## [Exercise]
Copy out the data below from the line containing "The width and" to the line containing "Confirm changes with the Done button", both lines included, with all images left out.
________________
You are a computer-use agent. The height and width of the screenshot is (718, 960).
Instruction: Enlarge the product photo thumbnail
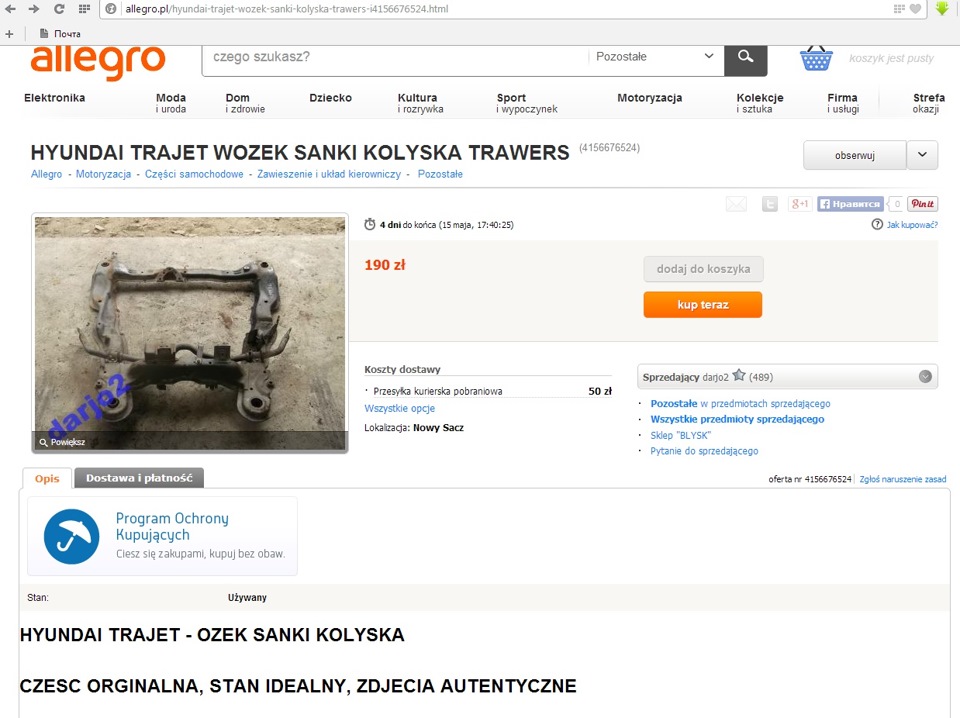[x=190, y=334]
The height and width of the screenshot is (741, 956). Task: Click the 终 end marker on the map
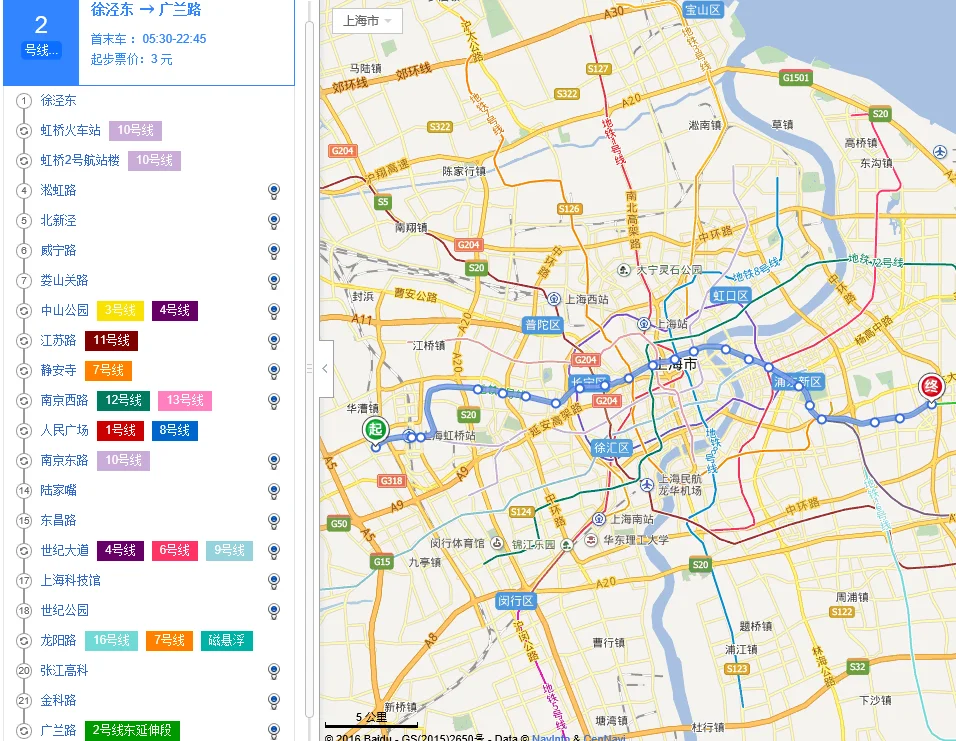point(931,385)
________________
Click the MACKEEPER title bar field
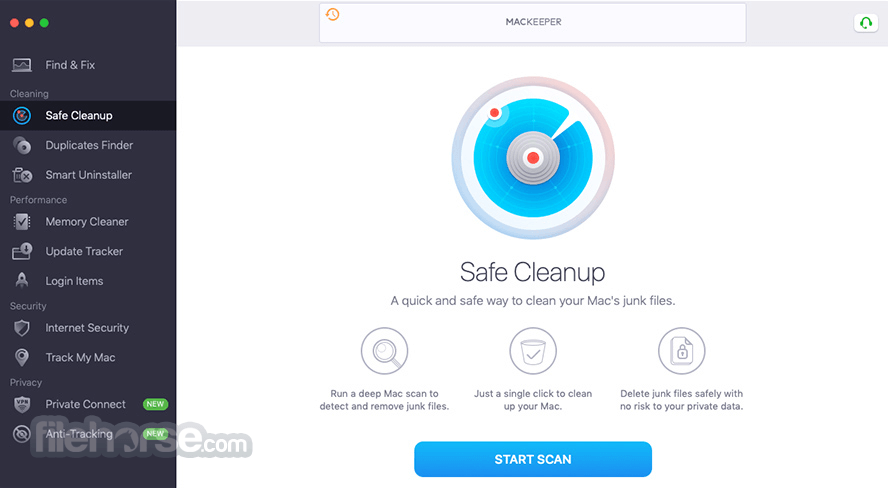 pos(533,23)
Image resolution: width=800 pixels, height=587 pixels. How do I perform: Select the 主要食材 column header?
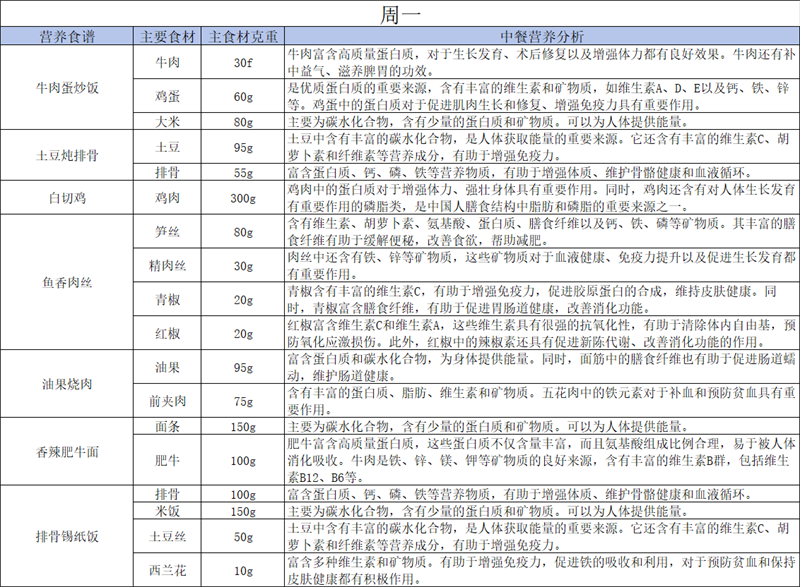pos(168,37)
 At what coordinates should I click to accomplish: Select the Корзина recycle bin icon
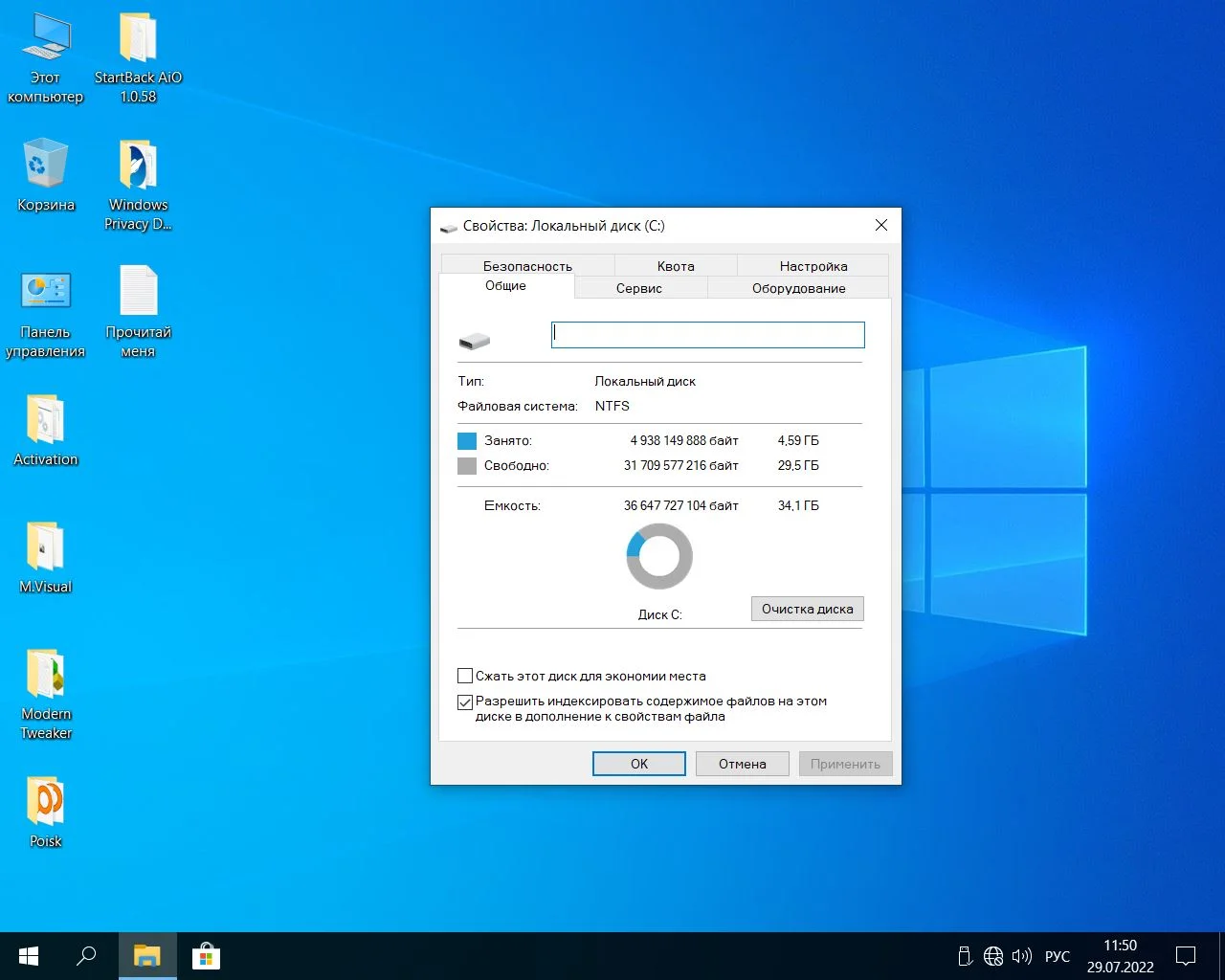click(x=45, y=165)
________________
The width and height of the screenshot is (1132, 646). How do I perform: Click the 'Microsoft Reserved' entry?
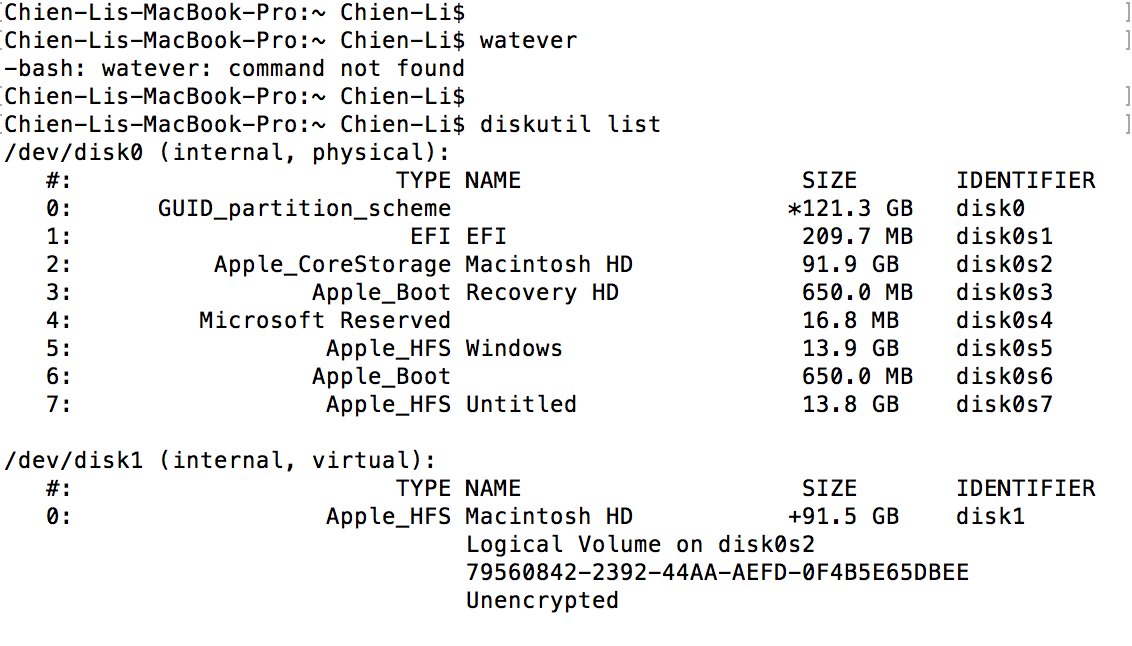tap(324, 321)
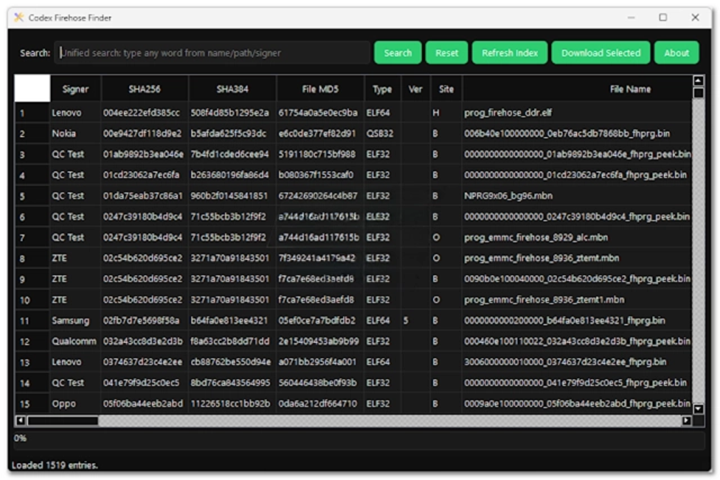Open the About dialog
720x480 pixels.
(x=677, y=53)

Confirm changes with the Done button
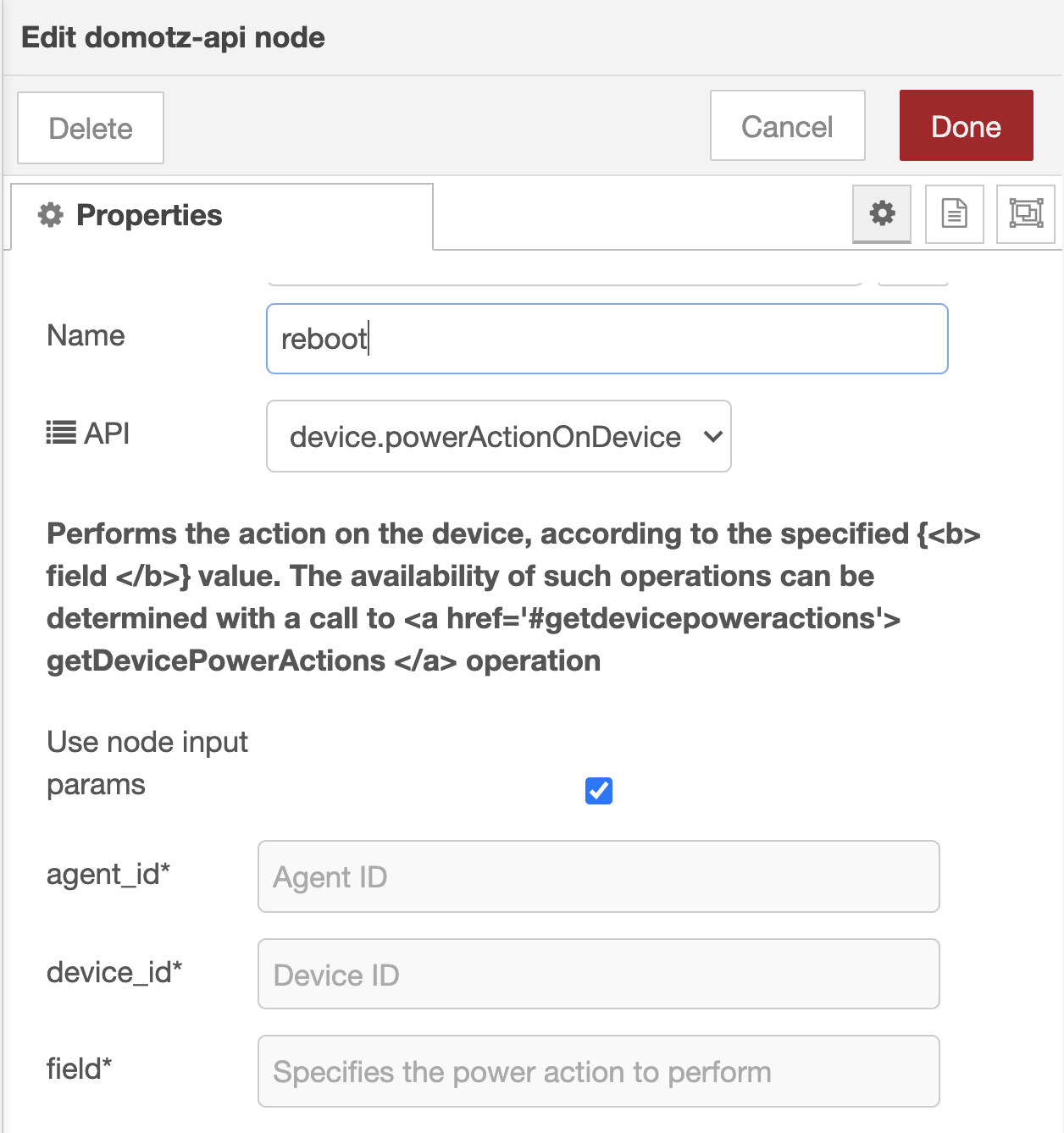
________________
## [Output for this exercise]
The width and height of the screenshot is (1132, 646). How do I perform: Click the 'Microsoft Reserved' entry?
tap(324, 321)
Open the About dialog
720x480 pixels.
(x=677, y=53)

Confirm changes with the Done button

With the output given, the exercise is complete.